敬老の日のラジオ特番で、そんな話を耳にしました。

柔らかい体でないと 棺桶の狭い空間に 上手に納まらない、とも聞きました。
柔らかい体、それは柔らかい関節をもった体、ということらしいです。

体として 人間らしく生きたい
これが その特番の締めくくりでした。
この 「体として 人間らしく生きたい」 という感覚は、ついこの間 感じた感覚でした。

こんな話に ついつい耳を傾けたのも、その直前に 映画 『おくりびと』 を観たからだと思います。

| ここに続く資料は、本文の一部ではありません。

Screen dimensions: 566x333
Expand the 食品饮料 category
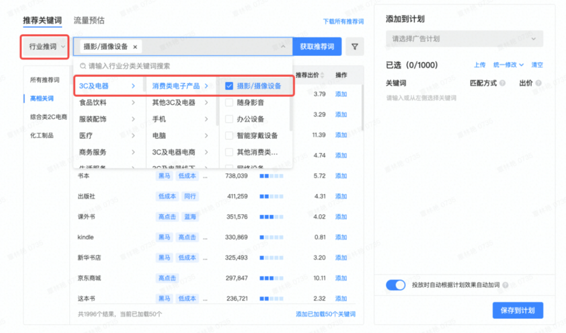coord(107,103)
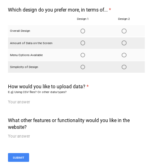Click the Overall Design row label
Screen dimensions: 152x167
[20, 31]
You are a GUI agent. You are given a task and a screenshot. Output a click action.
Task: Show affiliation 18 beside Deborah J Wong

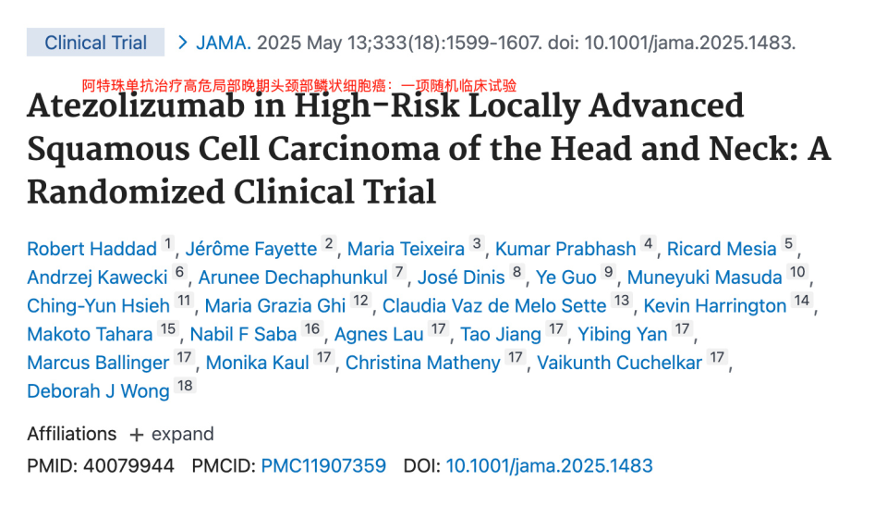point(186,387)
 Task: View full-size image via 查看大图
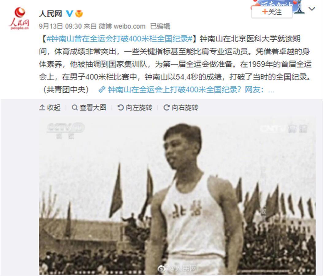(89, 108)
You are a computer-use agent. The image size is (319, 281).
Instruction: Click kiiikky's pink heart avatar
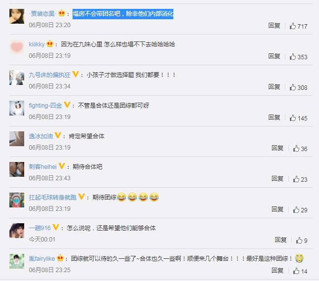coord(17,47)
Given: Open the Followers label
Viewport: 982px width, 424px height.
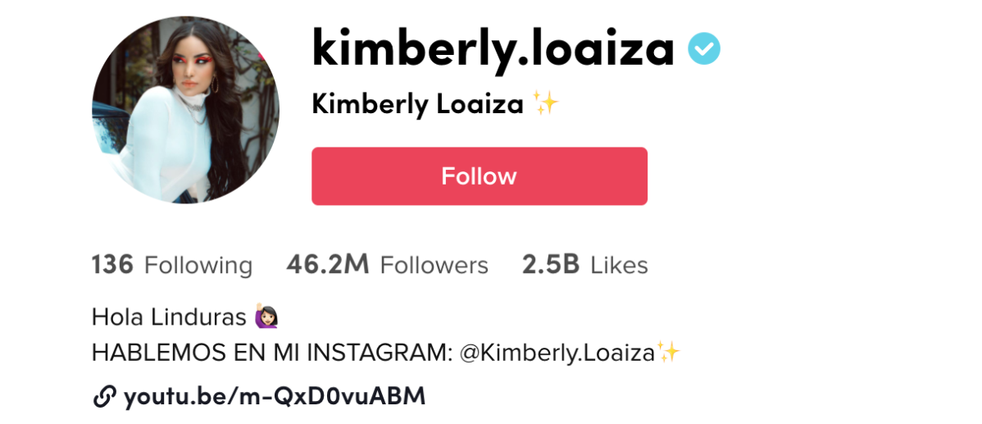Looking at the screenshot, I should 434,266.
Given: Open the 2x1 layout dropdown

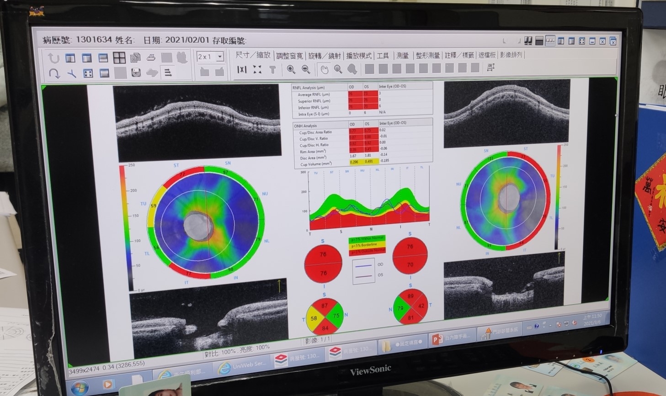Looking at the screenshot, I should [x=220, y=57].
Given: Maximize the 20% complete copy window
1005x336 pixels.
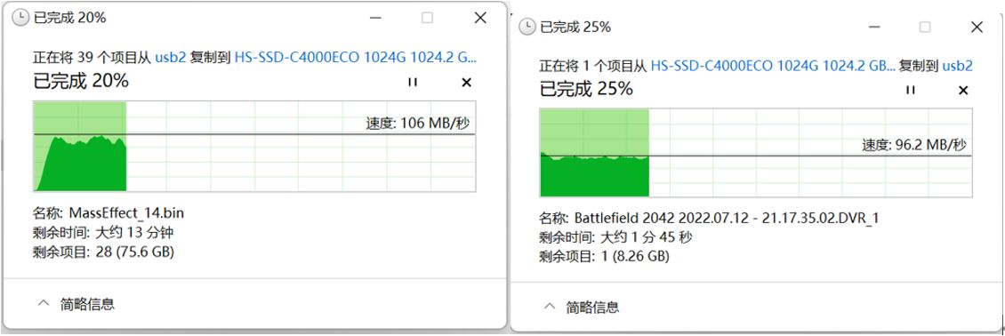Looking at the screenshot, I should (x=427, y=18).
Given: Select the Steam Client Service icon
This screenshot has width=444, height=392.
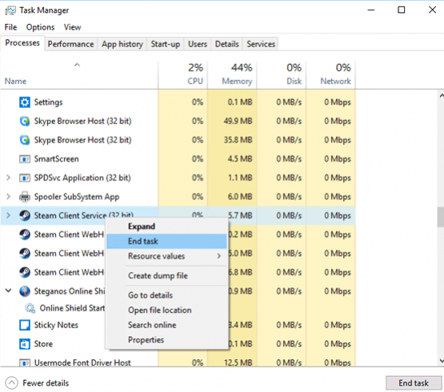Looking at the screenshot, I should pos(25,216).
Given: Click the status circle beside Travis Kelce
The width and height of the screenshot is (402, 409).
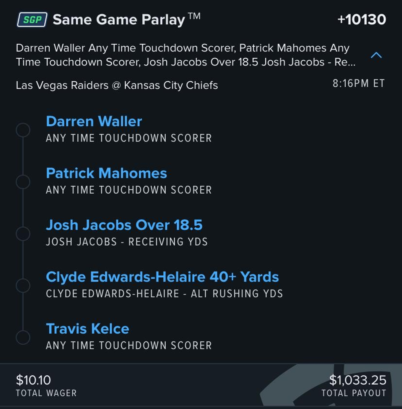Looking at the screenshot, I should (x=23, y=337).
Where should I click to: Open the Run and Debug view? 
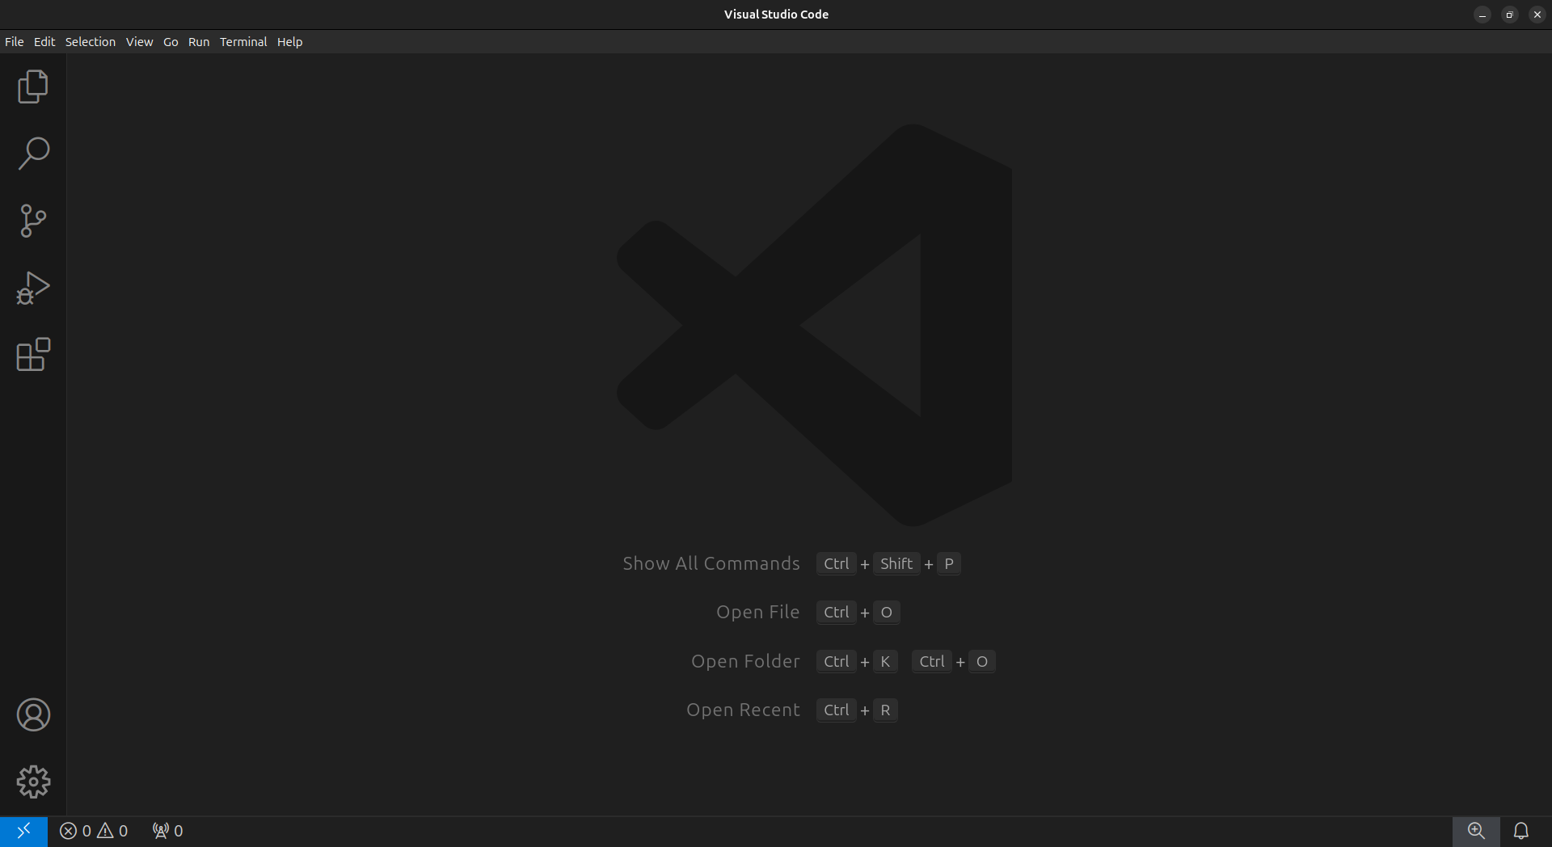[33, 288]
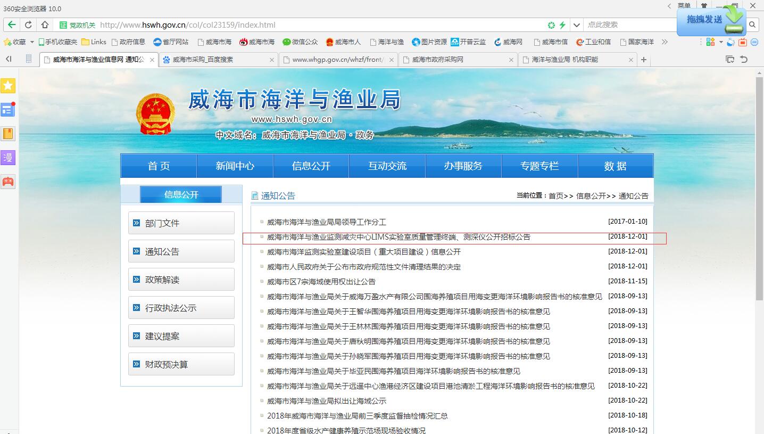
Task: Expand the address bar dropdown chevron
Action: tap(576, 25)

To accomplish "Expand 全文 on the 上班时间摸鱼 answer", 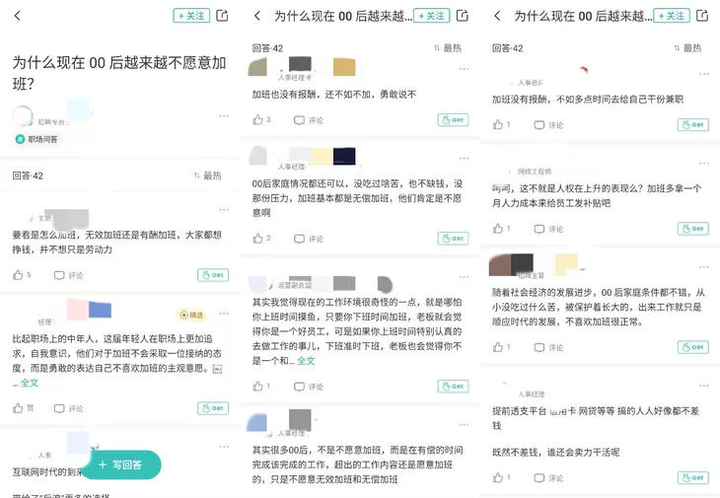I will pos(306,361).
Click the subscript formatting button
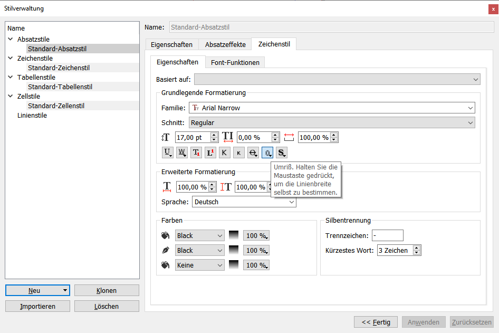This screenshot has width=499, height=333. [196, 153]
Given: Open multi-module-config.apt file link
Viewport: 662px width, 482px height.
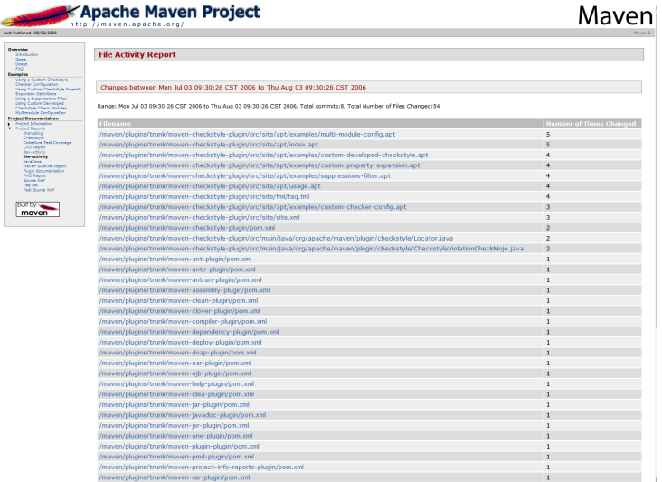Looking at the screenshot, I should click(x=247, y=134).
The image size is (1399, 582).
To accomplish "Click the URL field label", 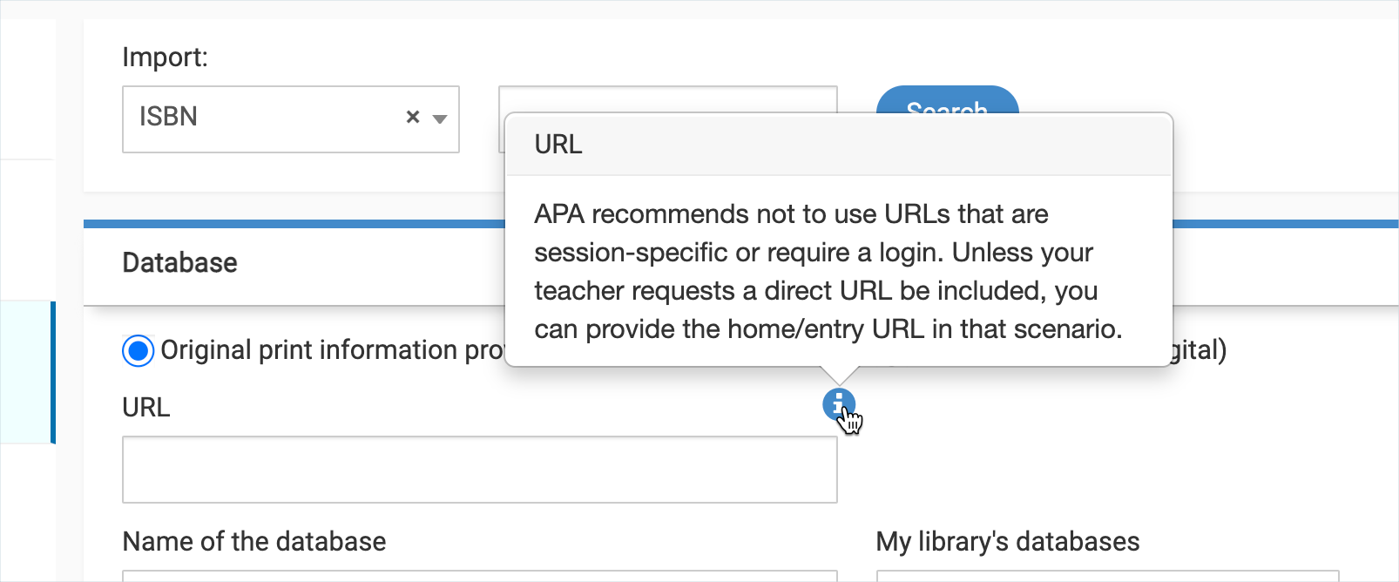I will coord(146,408).
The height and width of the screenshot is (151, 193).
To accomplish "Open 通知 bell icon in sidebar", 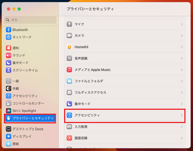I will click(9, 48).
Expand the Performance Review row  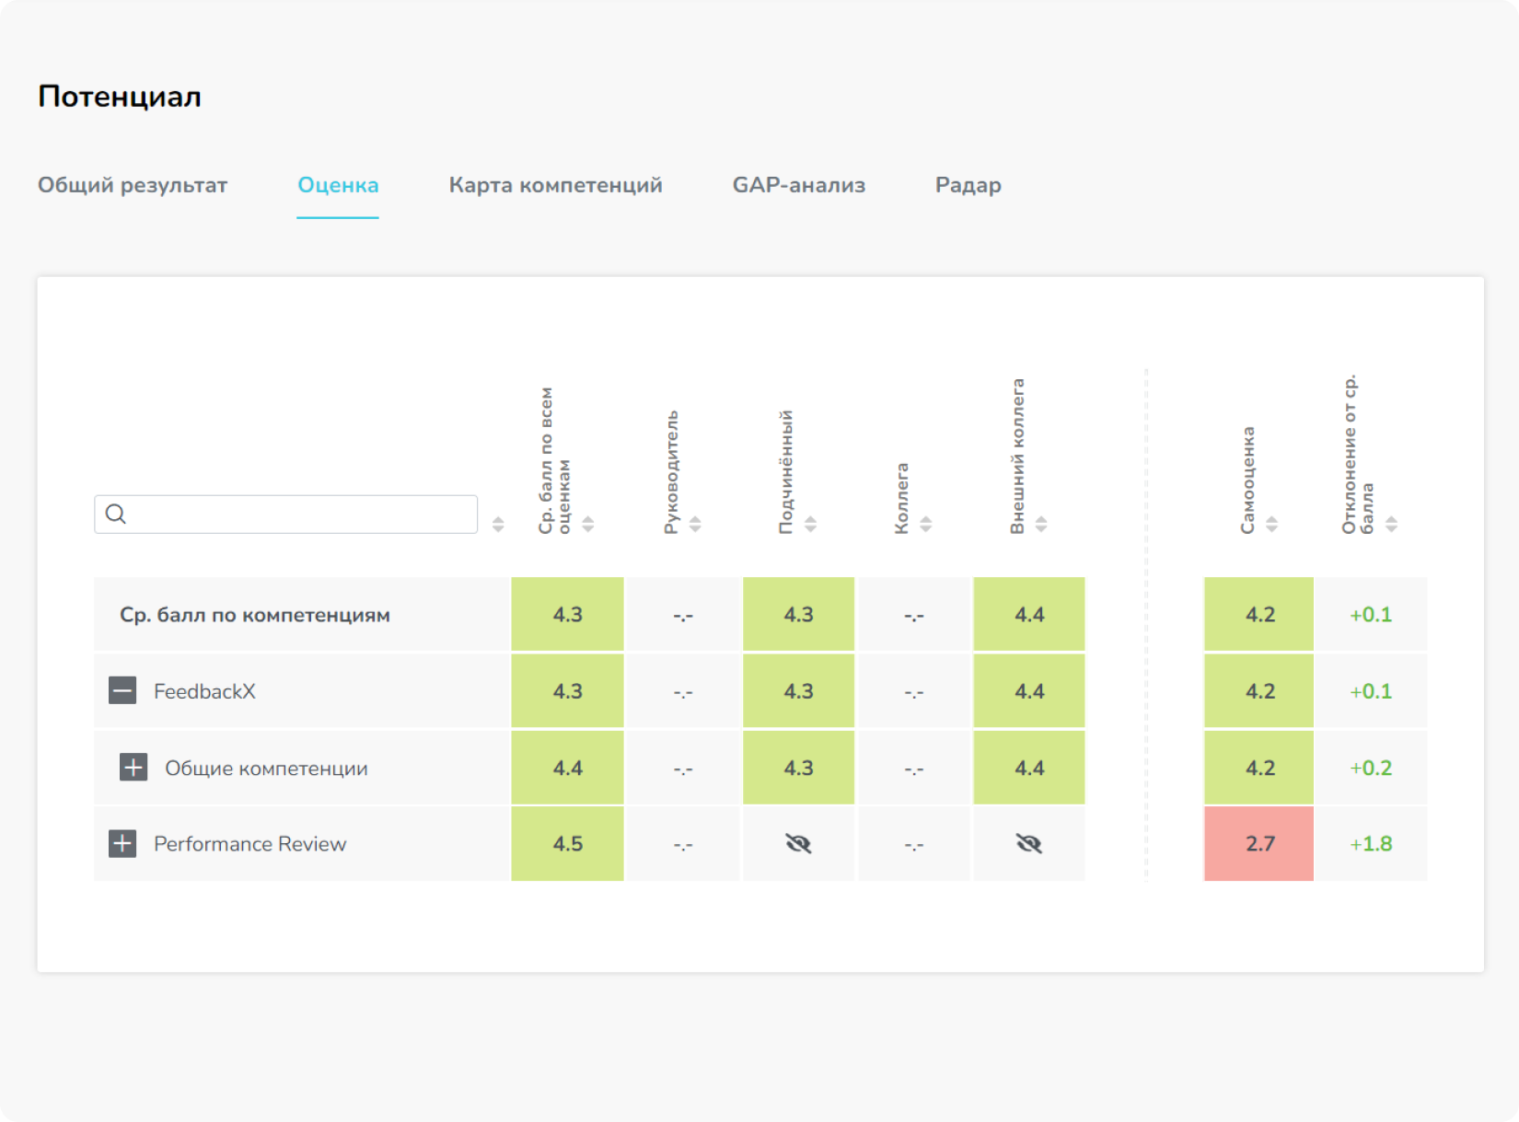point(122,844)
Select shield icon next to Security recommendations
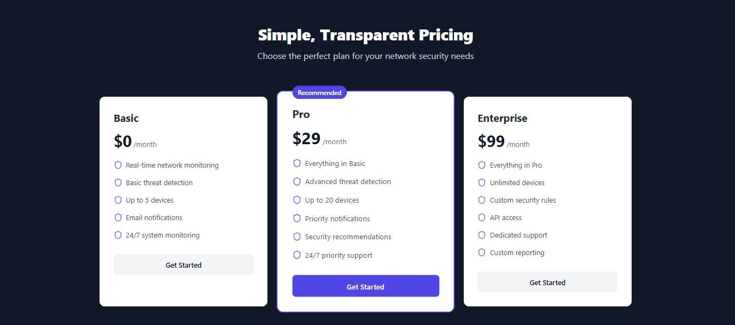 (297, 237)
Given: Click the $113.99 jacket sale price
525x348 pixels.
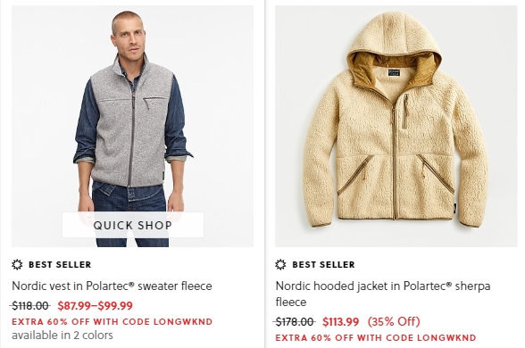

モントリオール世界映画祭は マイナーな映画のなかから 優れた作品を発掘する というイメージを、 いつの頃からか持つようになりました。
映画 『おくりびと』 が その32回グランプリ賞を受賞したというので、題材に少々抵抗はあったのですが、 観にいきました。
“笑って、泣けて、深く心を打つ” 、実にいい映画でした。


人間いつかは必ず棺桶に入るのですが、あの狭そうな筺体のなか、そこにある最後の自分の姿を 今まで想像したことはありませんでした。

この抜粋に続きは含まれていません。